Start of Information provided

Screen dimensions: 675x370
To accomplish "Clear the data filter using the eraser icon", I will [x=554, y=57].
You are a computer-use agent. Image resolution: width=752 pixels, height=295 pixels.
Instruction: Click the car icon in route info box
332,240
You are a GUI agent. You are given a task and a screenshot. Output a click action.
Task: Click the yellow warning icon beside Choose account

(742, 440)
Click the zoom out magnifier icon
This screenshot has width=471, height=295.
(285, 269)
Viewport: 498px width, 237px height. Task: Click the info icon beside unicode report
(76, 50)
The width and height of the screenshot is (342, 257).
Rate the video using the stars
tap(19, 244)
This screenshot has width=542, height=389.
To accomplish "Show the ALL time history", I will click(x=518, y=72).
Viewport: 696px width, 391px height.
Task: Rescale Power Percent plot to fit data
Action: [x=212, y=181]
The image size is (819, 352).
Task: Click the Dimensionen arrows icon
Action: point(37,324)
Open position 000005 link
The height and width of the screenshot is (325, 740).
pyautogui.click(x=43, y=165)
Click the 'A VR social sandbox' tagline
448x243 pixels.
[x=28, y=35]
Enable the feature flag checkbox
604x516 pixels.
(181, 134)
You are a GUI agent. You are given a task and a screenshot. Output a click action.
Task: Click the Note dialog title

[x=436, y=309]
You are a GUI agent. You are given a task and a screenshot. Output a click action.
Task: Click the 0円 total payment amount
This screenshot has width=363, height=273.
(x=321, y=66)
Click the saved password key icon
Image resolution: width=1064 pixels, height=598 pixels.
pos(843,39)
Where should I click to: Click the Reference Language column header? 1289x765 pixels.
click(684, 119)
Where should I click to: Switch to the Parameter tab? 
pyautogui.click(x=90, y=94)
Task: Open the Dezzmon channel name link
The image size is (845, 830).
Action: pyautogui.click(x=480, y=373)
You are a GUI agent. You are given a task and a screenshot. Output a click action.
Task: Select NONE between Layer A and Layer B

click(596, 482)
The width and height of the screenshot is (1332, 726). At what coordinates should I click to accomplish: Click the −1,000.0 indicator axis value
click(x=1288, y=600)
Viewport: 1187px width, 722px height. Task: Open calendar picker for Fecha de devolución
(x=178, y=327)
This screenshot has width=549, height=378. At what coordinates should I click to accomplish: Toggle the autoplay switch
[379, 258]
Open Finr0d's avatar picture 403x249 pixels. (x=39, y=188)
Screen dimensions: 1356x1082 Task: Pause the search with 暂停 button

End of Information provided

=== What you have to do ===
With nothing left out, print the data above exactly.

=== Response to the task ===
Screen dimensions: 675x370
To accomplish "Clear the data filter using the eraser icon", I will [x=554, y=57].
You are a computer-use agent. Image resolution: width=752 pixels, height=295 pixels.
Instruction: Click the car icon in route info box
332,240
You are a GUI agent. You are given a task and a screenshot. Output a click action.
Task: Click the yellow warning icon beside Choose account

(742, 440)
Click the zoom out magnifier icon
This screenshot has width=471, height=295.
(285, 269)
Viewport: 498px width, 237px height. Task: Click the info icon beside unicode report
(76, 50)
The width and height of the screenshot is (342, 257).
Rate the video using the stars
tap(19, 244)
This screenshot has width=542, height=389.
To accomplish "Show the ALL time history", I will click(x=518, y=72).
Viewport: 696px width, 391px height.
Task: Rescale Power Percent plot to fit data
Action: [x=212, y=181]
The image size is (819, 352).
Task: Click the Dimensionen arrows icon
Action: point(37,324)
Open position 000005 link
The height and width of the screenshot is (325, 740).
pyautogui.click(x=43, y=165)
Click the 'A VR social sandbox' tagline
448x243 pixels.
[x=28, y=35]
Enable the feature flag checkbox
604x516 pixels.
(181, 134)
You are a GUI agent. You are given a task and a screenshot. Output a click action.
Task: Click the Note dialog title

[x=436, y=309]
You are a GUI agent. You are given a task and a screenshot. Output a click action.
Task: Click the 0円 total payment amount
This screenshot has width=363, height=273.
(x=321, y=66)
Click the saved password key icon
Image resolution: width=1064 pixels, height=598 pixels.
pos(843,39)
Where should I click to: Click the Reference Language column header? 1289x765 pixels.
click(684, 119)
Where should I click to: Switch to the Parameter tab? 
pyautogui.click(x=90, y=94)
Task: Open the Dezzmon channel name link
The image size is (845, 830).
Action: pyautogui.click(x=480, y=373)
You are a GUI agent. You are given a task and a screenshot. Output a click action.
Task: Select NONE between Layer A and Layer B

click(596, 482)
The width and height of the screenshot is (1332, 726). At what coordinates should I click to accomplish: Click the −1,000.0 indicator axis value
click(x=1288, y=600)
Viewport: 1187px width, 722px height. Task: Open calendar picker for Fecha de devolución
(x=178, y=327)
This screenshot has width=549, height=378. At what coordinates should I click to accomplish: Toggle the autoplay switch
[379, 258]
Open Finr0d's avatar picture 403x249 pixels. (x=39, y=188)
Screen dimensions: 1356x1082 Task: Pause the search with 暂停 button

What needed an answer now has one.